OK Boomer: The Game is quite simply an expression of anger. Perhaps it could be called an expression of righteous anger if we're being generous. I have no doubt that there was a point to writing it - the author clearly sought, and hopefully got, some catharsis out of the deal. But is there a point to reading it? Well...
The game employs humor to comment on social issues, but the humor is relentlessly mean-spirited, and the message is handled flippantly enough that it mostly feels like it boils down to "I am angry at people who are like this." You're cast in the role of a straw man, the incarnation of every negative "boomer" stereotype you can think of, and then spend the entire game being a rich pig-headed jerk (because that's all the game allows you to be). Well, actually, that's all contingent upon you playing as a straight white cisman. You have the option to play very briefly as a gay black woman, in which case the game proceeds somewhere along these lines (to paraphrase only a little bit): "Your life sucks and then you die. Now I will punish you by making you play as a straight white cisman." See what I meant when I said the humor is mean-spirited?
The phrase "straw man" keeps popping back into my head because it not only describes the main protagonist - it feels like a concept that is at the very heart of the game's ethos. This is not a nuanced take; this is us-versus-them ad absurdum.

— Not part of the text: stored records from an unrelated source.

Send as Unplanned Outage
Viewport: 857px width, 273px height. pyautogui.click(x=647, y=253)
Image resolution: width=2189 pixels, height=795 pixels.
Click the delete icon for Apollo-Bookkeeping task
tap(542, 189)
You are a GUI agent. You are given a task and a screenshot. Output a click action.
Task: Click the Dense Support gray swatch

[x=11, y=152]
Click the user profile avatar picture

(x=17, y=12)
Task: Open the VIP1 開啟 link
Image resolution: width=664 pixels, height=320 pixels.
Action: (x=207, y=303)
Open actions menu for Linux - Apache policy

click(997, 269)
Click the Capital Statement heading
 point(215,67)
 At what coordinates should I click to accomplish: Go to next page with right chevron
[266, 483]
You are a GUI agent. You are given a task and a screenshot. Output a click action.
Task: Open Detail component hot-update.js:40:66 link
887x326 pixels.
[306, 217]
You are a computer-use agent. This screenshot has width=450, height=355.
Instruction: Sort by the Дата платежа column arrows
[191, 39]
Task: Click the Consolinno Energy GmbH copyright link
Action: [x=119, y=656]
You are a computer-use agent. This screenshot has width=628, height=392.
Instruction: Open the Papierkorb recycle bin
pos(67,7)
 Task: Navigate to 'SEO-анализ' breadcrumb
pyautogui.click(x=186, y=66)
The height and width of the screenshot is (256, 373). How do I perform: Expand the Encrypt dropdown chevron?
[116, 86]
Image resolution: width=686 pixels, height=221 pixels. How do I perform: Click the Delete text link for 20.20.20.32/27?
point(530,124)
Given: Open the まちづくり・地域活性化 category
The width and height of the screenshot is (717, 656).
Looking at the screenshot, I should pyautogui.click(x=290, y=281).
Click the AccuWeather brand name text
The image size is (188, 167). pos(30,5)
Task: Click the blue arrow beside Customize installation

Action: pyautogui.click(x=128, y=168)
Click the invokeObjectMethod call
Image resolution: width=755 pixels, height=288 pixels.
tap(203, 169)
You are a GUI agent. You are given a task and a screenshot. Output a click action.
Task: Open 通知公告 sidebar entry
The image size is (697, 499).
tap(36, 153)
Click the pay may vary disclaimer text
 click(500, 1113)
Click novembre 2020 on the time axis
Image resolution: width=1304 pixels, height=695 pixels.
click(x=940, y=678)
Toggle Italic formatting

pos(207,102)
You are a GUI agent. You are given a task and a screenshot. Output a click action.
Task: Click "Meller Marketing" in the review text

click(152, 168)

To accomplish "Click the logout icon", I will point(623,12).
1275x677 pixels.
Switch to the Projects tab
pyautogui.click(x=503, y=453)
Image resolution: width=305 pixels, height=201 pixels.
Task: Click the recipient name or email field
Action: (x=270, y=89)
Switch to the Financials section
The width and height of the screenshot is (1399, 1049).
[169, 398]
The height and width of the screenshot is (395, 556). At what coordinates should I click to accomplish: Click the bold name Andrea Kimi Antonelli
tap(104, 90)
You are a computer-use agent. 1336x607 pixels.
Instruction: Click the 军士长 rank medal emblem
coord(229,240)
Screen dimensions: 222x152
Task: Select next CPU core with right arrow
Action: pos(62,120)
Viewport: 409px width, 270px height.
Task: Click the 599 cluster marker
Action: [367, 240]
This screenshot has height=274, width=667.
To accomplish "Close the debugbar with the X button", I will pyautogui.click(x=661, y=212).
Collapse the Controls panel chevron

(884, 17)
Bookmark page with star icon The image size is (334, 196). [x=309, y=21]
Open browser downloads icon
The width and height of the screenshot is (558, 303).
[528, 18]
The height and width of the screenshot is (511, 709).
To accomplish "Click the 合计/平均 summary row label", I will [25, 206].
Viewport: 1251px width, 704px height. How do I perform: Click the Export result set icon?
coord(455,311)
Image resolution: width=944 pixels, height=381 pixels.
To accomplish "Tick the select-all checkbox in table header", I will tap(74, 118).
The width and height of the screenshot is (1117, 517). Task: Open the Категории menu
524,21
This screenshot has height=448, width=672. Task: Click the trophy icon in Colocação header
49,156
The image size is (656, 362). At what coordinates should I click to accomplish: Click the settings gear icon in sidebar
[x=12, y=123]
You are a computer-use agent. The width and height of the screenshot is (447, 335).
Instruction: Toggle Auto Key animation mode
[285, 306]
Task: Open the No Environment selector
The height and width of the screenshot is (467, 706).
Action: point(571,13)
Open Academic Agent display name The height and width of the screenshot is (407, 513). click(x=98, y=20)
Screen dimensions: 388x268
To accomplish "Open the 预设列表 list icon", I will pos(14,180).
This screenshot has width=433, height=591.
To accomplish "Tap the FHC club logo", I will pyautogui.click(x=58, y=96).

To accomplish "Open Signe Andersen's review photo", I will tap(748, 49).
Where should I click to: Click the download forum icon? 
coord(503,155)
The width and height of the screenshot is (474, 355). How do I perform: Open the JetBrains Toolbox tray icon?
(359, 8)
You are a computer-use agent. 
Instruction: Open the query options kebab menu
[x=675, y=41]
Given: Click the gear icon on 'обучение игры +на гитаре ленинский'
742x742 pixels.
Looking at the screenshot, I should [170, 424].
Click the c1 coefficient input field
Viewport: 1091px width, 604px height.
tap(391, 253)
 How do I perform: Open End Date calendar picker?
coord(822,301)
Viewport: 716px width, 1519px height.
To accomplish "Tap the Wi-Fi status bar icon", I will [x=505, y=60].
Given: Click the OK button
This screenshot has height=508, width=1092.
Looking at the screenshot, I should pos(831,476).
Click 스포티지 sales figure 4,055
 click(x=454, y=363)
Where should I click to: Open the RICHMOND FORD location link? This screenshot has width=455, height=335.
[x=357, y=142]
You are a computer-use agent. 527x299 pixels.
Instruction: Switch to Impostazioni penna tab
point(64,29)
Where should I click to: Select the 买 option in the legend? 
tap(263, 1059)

So, if you think it might be amusing to spend a few minutes hating on the rhetorical construct of an evil boomer, enemy of all young and progressive thinkers and aren't bothered by the possibility that it might alienate actual people who don't fit the stereotype, maybe you'll get something out of this. Personally, I did not find much value in playing OK Boomer. There's not a lot of depth and there's not a lot of levity either. It's just an expression of someone's anger, directed at a certain group of people, all the way through.